I can’t offer an objective opionion of Apple’s new progeny; I’m an Apple fanboy, a design groupie and a tech non-purist.
The ability of Apple to distill the technological zeitgeist of the near future into exhilarating new product is indesputible. I remember being underwhelmed by the iPod when it arrived. I had barely a handful of mp3 files on my hard drive at the time, and still bought CDs by the dozen. Within 12 months I had an iPod and bought my last CD in 2004.
I haven’t quite succumbed to iPhone fever yet – I’m still a pay-as-you-go luddite when it comes to phones – but the iPad could well find its way into our home. As a device for the casual consumption of digital media it looks perfect to these eyes.
The gamut of reactions to the iPad have been entirely predictable. One reaction in particular I read left me staggered though. Twitter’s Alex Payne is “disturbed” by the iPad, suggesting it is the sunset of the tinkerer: “if I had an iPad rather than a real computer as a kid, I’d never be a programmer today.” Wha? huh?
The opinions and ideas Payne trots out in his blog post are beyond ludicrous. Will Rock Band kill off real guitarists? Did the Walkman kill off DJs? Payne is completely missing the point: the iPad is not a PC replacement. It may be for some; for the low level user who are no sooner going to hustle some C++ than they are to learn karate from scratch, it will fit like a glove.

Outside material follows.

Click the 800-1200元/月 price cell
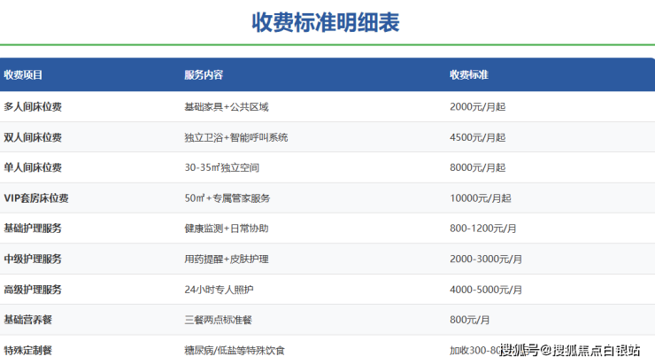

The iPad is designed for the convenient consumption of digital media, period. The user experience is likely to be, as with most Apple products, superior. The same inquisitive folk who might feel drawn to tinker with PCs will be inspired to look under the hood and create something for that platform. And guess what? For those people, there are SDK’s, PC’s, Mac and all the same tools there always have been.
To suggest that because Apple have added the iPad to their product line, innovation in the development industry has somehow been assassinated is simply inane.
Relax Alex, PCs still exist. All Apple have done is add a new member to their ‘nuclear family’ of products.